Entgegen diesen positiven Erscheinungen gibt es aber auch die Fraktion, bei der es in die andere Richtung läuft. Florian Neuhaus scheint die gesamte Saison schon in einem Loch, konnte sich gegen die Bayern aber in die Torschützenliste eintragen. Marcus Thuram ist nach einer Verletzung meilenweit von seiner Bestform entfernt, Ramy Bensebaini schwankt zwischen Kreisklasse und Weltklasse, weilt derzeit sowieso beim Afrika-Cup. Matthias Ginter wurde eine gewisse Abgelenktheit wegen der lange ungeklärten Vertragssituation nachgesagt. Gegen Leverkusen saß er auf der Bank. Mit Marvin Friedrich wurde sein Nachfolger bereits verpflichtet, Ginter soll nun bis Ende Januar gegen Ablöse regelrecht vom Hof gejagt werden. Auch Dennis Zakaria grübelte lange, wird den Verein auch ablösefrei im Sommer verlassen, so sich denn in den kommenden Tagen nicht doch noch ein Abnehmer findet. Die miserablen Leistungen in den vergangenen Wochen damit zu erklären, lässt Sportdirektor Eberl aber nicht zu: „Im Moment sind mir Einzelschicksale relativ egal. Bis zum 30.6. kann ich von jedem Spieler erwarten, dass er seine Leistung erbringt für den Club, der ihn bezahlt!" Als wäre die Situation nicht schon schlimm genug, sorgte Marcus Thuram mit einem Lustlosauftritt in München für Missstimmung trotz des Sieges.
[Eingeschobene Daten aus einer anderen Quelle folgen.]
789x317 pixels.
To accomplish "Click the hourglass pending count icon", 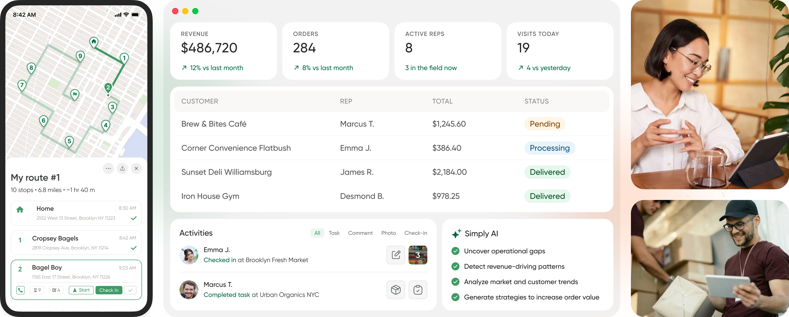I will tap(37, 290).
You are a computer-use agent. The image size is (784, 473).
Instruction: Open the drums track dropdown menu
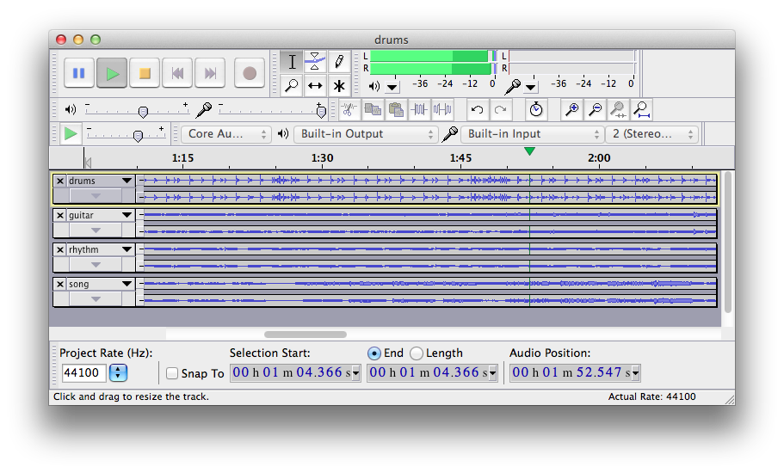[x=127, y=181]
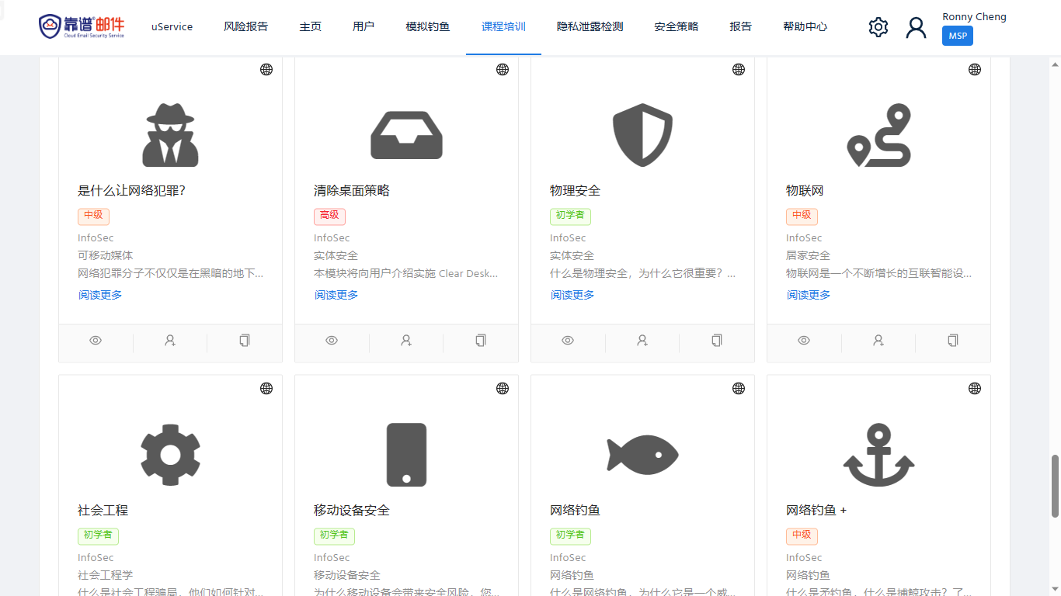This screenshot has height=596, width=1061.
Task: Click the anchor thumbnail of the 网络钓鱼 + course
Action: 878,455
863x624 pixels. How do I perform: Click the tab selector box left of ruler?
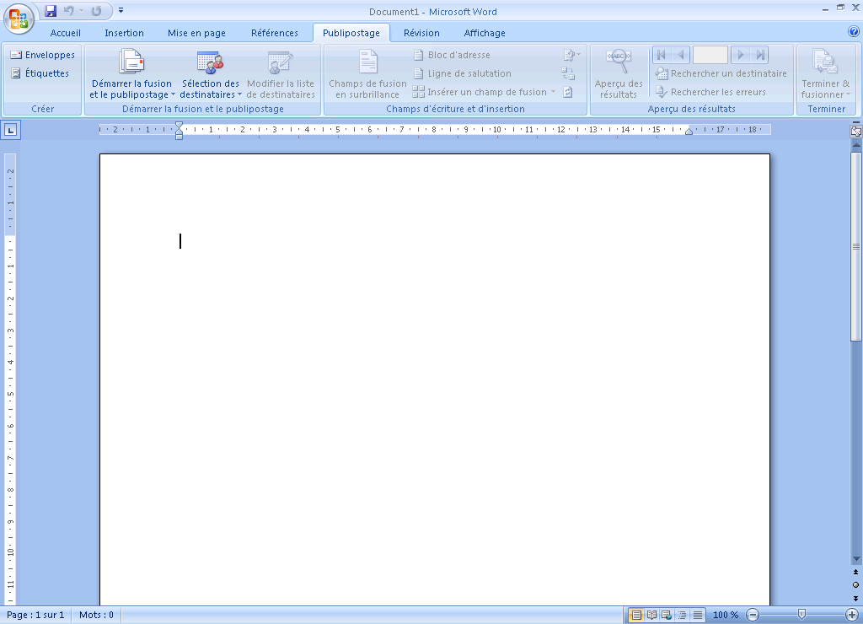(11, 130)
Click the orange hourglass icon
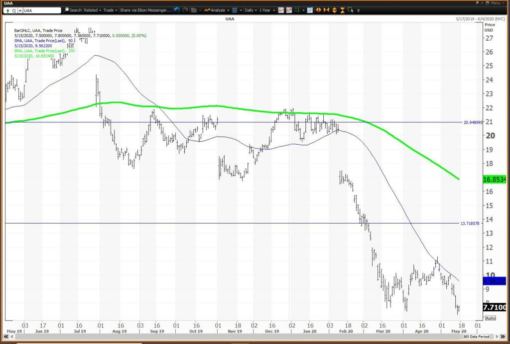The image size is (510, 344). pos(343,10)
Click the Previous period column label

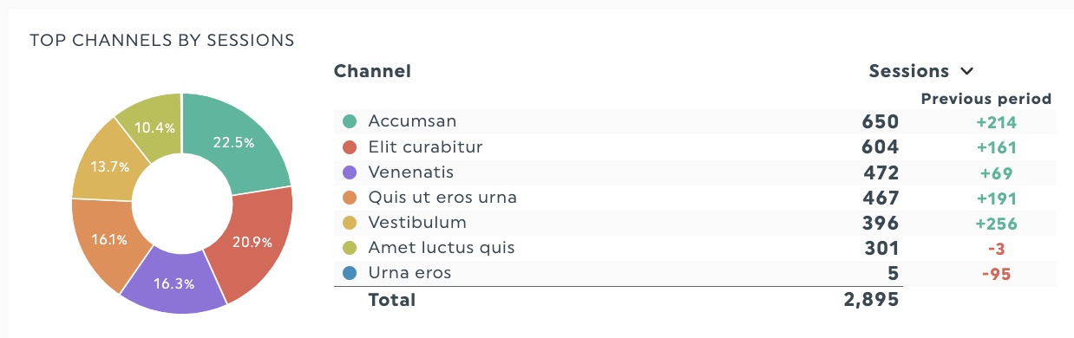tap(986, 99)
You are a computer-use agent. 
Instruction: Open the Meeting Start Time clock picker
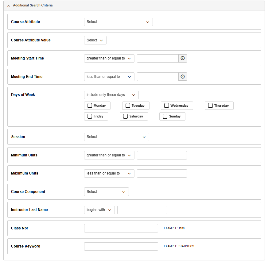tap(183, 58)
Sportchef Eberl findet Trainer-Debatte absurd
Vor allem die fehlende Widerstandsfähigkeit wurde der Mannschaft von Adi Hütter vor der kurzen Winterpause zum Verhängnis. In Köln setzte es die beiden entscheidenden Gegentore binnen 89 Sekunden, gegen Freiburg folgte auf das 0:1 keine drei Minuten später das 0:2, nach 37 Minuten stand es dann 0:6. In Leipzig waren es pures Glück und die spektakuläre Ineffizienz des Gegners, die ein weiteres absolutes Debakel verhinderten. Gegen den FC Bayern konnten die Gladbacher nach dem Rückstand jedoch zurückkommen. Gegen Leverkusen kämpfte das Team, zudem hielt Torwart Yann Sommer zwei Elfmeter.
Trotzdem sitzt Adi Hütter fest im Sattel. Vor der Winterpause, jetzt nach dem guten Auftakt in die Rückrunde erst recht. „Es ist doch jetzt nicht ernsthaft das Thema, dass ein Trainer nach zwei Niederlagen infrage gestellt wird?", zürnte Eberl schon nach dem Freiburg-Spiel und ließ weitere Debatten erst gar nicht zu. „Ich finde es so absurd, was hier für Fragen gestellt werden. Dass ich über so etwas in der jetzigen Zeit sprechen muss: Da fehlen mir einfach die Worte." Denn Hütter hat eine Mannschaft übernommen, die prinzipiell im gesamten Jahr 2021 in einem Abwärtstrend festhing. Aus einer komfortablen Situation verspielte die Mannschaft vergangene Saison alle Saisonziele, erklärt wurde es mit dem angekündigten Abgang von Marco Rose.
Doch der ist nun schon länger weg, in eine sichere Fahrbahn konnte auch Adi Hütter die Mannschaft noch nicht lenken. Gegen den FC Bayern gab es in der Liga in zwei Spielen nun vier Punkte, im Pokal gab es einen geschichtsträchtigen Sieg. Problematisch waren jedoch die meisten der anderen Spiele in dieser Saison. Wer weiß, für was der Sieg gegen Bayern zum Jahresauftakt gut war? Am Ende vielleicht sogar ein schlechtes Omen? Nach dem Jahrhundertspiel im Pokal ging es stetig bergab, der Auftritt gegen Leverkusen lässt befürchten, dass die Borussia ganz große Probleme bekommen könnte. Denn die Probleme liegen tiefer. Manager Max Eberl, der gern dazu neigt, Krisen kleinzureden, ist mehr denn je als Krisenmanager gefordert.